* Required action
Copy every line that contains the string "field" from the entries below.

* Information shown

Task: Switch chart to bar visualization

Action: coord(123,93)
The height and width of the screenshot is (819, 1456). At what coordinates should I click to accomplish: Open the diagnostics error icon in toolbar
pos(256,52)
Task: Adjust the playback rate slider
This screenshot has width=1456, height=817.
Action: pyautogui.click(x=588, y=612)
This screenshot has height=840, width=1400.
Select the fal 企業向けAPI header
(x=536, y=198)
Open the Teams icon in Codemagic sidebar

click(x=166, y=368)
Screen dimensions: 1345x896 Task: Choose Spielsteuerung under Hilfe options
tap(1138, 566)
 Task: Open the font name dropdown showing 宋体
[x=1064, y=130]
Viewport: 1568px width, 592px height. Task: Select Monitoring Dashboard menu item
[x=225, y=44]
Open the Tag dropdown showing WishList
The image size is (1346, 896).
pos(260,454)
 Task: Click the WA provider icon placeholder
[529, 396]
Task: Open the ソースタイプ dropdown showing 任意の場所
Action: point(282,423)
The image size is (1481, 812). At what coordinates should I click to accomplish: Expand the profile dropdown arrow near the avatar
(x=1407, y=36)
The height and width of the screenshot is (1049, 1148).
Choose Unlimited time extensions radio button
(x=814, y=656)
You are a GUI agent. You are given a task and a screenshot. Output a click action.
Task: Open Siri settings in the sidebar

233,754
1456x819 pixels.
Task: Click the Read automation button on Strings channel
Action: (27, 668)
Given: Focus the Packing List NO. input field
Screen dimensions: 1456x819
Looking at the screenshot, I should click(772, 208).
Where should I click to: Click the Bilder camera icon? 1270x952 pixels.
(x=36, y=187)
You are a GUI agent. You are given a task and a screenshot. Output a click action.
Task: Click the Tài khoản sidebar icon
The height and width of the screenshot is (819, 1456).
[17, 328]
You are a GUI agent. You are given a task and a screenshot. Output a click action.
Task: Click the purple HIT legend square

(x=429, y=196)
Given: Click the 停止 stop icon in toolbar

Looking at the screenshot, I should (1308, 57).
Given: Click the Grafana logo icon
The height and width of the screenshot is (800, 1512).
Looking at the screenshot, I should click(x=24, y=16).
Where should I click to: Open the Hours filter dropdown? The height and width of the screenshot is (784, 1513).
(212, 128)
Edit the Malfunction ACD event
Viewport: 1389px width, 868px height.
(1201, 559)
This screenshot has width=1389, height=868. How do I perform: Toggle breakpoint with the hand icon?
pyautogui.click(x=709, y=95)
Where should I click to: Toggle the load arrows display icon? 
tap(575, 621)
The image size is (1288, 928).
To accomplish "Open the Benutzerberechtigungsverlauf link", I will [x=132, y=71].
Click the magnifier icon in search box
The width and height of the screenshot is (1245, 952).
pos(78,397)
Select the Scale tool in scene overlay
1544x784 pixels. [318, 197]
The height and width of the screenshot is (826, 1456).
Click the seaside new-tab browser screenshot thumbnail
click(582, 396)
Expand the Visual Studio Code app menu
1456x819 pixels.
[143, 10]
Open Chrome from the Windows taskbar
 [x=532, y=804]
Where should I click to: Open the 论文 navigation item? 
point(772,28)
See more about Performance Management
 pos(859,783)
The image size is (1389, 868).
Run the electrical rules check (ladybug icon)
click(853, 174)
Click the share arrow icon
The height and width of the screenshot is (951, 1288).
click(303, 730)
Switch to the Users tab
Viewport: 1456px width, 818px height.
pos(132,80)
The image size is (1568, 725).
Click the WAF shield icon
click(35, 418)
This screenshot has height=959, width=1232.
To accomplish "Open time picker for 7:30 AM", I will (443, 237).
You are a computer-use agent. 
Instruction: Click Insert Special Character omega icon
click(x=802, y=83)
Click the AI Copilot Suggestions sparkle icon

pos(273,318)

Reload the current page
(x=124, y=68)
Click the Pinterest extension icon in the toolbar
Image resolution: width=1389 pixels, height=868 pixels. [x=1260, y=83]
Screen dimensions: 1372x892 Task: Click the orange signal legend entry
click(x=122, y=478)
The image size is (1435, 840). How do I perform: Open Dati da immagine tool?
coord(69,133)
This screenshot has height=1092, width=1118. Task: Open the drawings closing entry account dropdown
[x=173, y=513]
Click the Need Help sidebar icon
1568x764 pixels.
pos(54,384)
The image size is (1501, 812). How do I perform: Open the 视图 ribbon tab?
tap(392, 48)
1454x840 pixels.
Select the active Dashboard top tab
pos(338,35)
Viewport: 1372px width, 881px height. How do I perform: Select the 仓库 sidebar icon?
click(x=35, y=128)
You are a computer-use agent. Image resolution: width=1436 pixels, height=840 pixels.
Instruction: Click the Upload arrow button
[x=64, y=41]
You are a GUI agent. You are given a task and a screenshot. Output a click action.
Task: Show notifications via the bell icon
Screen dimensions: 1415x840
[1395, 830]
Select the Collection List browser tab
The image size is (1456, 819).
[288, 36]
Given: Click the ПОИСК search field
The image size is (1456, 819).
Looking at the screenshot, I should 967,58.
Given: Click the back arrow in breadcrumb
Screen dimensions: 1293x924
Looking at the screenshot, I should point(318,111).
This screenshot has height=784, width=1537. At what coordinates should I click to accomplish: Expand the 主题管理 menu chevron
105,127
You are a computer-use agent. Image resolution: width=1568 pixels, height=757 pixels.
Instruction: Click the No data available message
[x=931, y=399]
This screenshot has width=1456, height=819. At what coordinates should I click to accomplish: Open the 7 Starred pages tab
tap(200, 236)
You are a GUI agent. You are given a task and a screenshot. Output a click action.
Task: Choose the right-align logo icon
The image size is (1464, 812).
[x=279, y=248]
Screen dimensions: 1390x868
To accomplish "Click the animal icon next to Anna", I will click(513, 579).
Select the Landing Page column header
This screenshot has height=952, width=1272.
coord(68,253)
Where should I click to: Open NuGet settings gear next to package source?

* Solved problem
Given: Focus the Packing List NO. input field
Given: Click the ПОИСК search field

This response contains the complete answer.